Re: 【REBORN!】白銀の風、黒の舞姫【リメイク中】 ( No.80 )
日時: 2012/10/13 21:47
名前: 月那 ◆7/bnMvF7u2 (ID: IsQerC0t)
参照: http://www.kakiko.info/upload_bbs/index.php?mode


  標的6「直感と、鈍感」


 学校の案内も兼ねて、落とし物を捜索すること数十分が経過した。昼休みはもう終わりに近づいている。

「一通り見回ったけど、・・・見つからないな」

沢田がため息をつきながら言った。

 「見つからないか・・・」

 まあ、小さいからそう簡単に見つかるとは思わなかったけど・・・。そう呟き落ち込む私に沢田が、

「大丈夫だって! 見つかるよ。鈴の落とし物」
「そうだぜ。まだ行ってない所もあるしな」

山本も言う。
 「そんな場所あったっけ?」と沢田が聞くと、代わりに獄寺が重苦しい表情で言った。

「あの戦闘マニアのいるところですよ。10代目」

沢田はその人物を思い出したのか、一気に顔が青ざめる。そして力なく、その人物のいる場所を呟いた。

「・・・・・・応接室か」

・・・応接室? 応接室と言えば来客に対応するあの部屋のことだろうか。『応接室』、と言ったら、校長が来客にお茶を出すイメージしか私はない。
 そんな応接室に何でそんな怖がる必要があるのだろうか。私は隣にいる京子と顔を見合わせ、首を傾げるばかりだった。


    ◇◇◇◇◇


 廊下の向こう側に、『応接室』とかかれた部屋を見つけると、

「ここが・・・応接室か。早く中に入って探そうぜ」

そう言って私は沢田達を急かす。扉の前まで早く行こうとすると、

「ね、ねぇ、鈴。さすがにここに落とし物はないでしょ」

 何故か無謀なことをするヤツを説得するようなカンジで沢田は言った。それをアシストするように獄寺が口を開く。

「そうだぜ。だいたい、どこで落としたんだよ」

この問いに私は一瞬も迷うことなく、
「たぶん校門のところかな」
とサラリと答える。だってあの朝のことは忘れられないしね。私は校門のところでこけたときのことを思い出す。それに、あの人ともあったし・・・。

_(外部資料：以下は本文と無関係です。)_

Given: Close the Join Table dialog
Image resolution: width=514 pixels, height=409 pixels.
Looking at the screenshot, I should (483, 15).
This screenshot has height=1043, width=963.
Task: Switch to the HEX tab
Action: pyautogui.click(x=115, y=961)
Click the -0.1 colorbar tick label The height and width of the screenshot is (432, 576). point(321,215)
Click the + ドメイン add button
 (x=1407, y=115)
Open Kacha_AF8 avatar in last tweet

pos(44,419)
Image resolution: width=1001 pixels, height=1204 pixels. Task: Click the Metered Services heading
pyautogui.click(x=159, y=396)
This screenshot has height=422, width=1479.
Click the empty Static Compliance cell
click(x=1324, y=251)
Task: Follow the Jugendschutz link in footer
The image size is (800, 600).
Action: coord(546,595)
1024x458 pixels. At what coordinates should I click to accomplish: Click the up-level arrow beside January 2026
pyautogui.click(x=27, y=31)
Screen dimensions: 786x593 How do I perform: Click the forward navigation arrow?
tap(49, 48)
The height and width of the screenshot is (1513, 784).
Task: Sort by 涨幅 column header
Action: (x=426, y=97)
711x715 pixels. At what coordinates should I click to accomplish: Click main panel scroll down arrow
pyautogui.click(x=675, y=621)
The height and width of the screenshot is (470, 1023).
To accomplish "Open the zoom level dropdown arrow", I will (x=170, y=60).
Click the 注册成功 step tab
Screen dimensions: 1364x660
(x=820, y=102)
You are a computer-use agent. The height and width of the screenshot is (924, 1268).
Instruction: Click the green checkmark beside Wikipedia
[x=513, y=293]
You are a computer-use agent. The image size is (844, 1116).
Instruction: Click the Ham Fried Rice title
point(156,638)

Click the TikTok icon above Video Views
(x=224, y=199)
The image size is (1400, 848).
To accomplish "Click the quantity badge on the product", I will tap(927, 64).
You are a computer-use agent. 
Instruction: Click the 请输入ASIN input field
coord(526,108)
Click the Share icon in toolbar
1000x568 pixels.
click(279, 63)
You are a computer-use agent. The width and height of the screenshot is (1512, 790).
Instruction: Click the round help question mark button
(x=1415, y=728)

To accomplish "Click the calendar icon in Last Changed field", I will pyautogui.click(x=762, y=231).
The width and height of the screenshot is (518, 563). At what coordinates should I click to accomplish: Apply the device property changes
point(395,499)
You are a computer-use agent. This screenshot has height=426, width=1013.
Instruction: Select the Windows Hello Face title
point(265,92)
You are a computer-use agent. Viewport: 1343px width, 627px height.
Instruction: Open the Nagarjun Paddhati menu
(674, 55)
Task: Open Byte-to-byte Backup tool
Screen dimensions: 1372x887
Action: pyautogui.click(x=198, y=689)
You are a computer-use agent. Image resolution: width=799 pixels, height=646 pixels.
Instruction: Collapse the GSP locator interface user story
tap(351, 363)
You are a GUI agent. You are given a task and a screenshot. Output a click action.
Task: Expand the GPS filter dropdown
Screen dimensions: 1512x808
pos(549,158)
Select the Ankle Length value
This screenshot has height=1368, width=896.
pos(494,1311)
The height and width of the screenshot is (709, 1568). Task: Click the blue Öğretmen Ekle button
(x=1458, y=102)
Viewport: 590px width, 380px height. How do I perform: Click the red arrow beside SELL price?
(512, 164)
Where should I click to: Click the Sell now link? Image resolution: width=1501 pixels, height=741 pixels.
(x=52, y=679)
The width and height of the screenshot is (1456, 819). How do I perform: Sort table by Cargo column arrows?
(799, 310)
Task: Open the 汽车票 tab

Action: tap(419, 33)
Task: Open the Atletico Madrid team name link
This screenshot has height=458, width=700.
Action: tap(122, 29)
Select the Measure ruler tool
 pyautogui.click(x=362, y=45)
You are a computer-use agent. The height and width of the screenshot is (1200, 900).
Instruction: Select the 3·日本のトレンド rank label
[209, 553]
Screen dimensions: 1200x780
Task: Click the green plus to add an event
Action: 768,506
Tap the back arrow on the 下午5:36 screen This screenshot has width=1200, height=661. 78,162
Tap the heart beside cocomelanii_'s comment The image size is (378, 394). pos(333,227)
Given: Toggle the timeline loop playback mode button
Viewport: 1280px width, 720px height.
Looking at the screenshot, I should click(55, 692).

「えぇ〜っ! じゃあ校門のところ探せばいいんじゃないの!?」

沢田が大声を出して言う。まあ、普通はそう思うかもしれないけど、

 「いや。それは、ない」ときっぱり即答する。
「なんでッ!?」

 いや、なんで、って言われても・・・、

「・・・・・・あれ、動き回るから」

 私は言う。当たり前じゃん。一生動かないことはないと思うし。すると沢田はまた小声で隣に話しかける。

「————・・・! ってあれ!? 獄寺君ッ!?」

沢田は隣に話しかけていたが、獄寺がいないことに気がつくと、辺りを見回す。すると、下にしゃがみ込んでいる獄寺を見つけたようだった。獄寺はメモを取っていて、ぶつぶつと何かを呟いている。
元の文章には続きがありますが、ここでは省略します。